There are some important limitations to consider. First, our study is limited by its cross-sectional approach. Thus, the observed associations of negative affective burden do not permit causal interpretation. Further longitudinal studies are needed to capture the value and trajectory of functional connectivity alterations as subjective decline becomes objective. Second, our measure of negative affective burden composite was derived from our sample and needs further validation. The study of psycho-affective measures as risk factors is heterogeneous in the field, with similar proxies (i.e., “neuropsychiatric burden”, “affective symptoms”) converging comparable results54. On the other hand, our well-described data driven and evidence-based construction of the psychological composite, may facilitate the use of this construct in future SCD studies.

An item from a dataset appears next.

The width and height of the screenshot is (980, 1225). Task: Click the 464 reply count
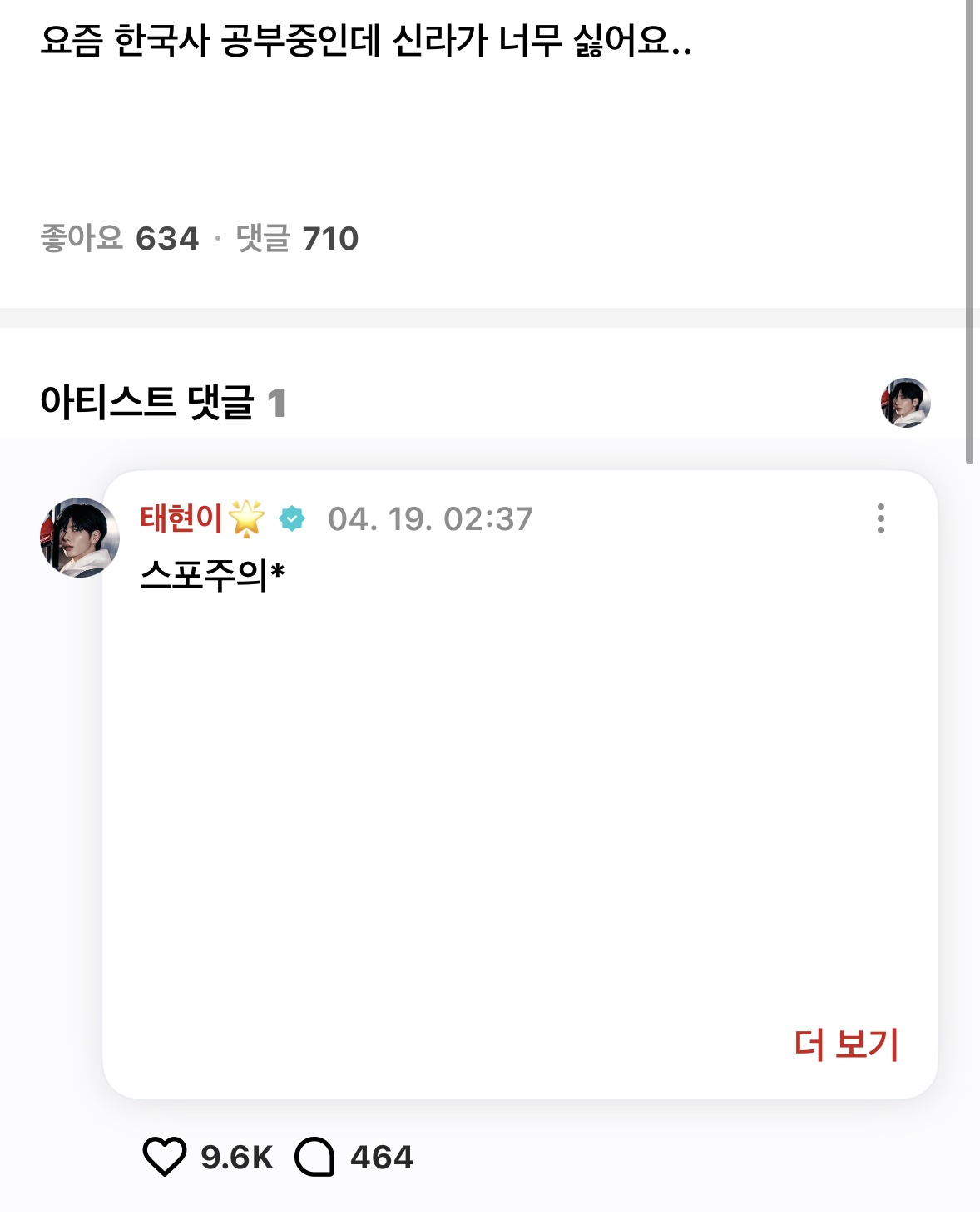point(382,1158)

Some might argue that certain negative affective factors, like depression, should be treated as confounding factors, however, the guidelines in the field of SCD suggest otherwise as it provides an incomplete understanding of the expression of SCD1,2. Lastly, we used an exploratory approach in our functional connectivity analysis, which is a limitation in terms of the generalization of our findings to the general population. The present functional connectivity findings were also restricted to two pre-selected resting-state networks in agreement with our a-priory assumptions. The current results on the association between negative affective burden and aberrant functional connectivity in older adults with and without SCD should be validated by studies in independent cohorts that may incorporate other measures of inter- and intra-network connectivity along with mediation models (e.g., using the clusters we observed as pre-defined ROIs).

In conclusion, our results demonstrate the functional relevance of negative affective burden in older adults, where it is associated with altered self-perceived cognitive functioning and functional brain connectivity irrespective of SCD status. In the SCD phenotype, greater negative affective burden relates to higher functional connectivity within brain networks that are vulnerable to AD, whereas in controls the inverse association is observed. Our findings imply that negative affect may be a worthy target of early intervention.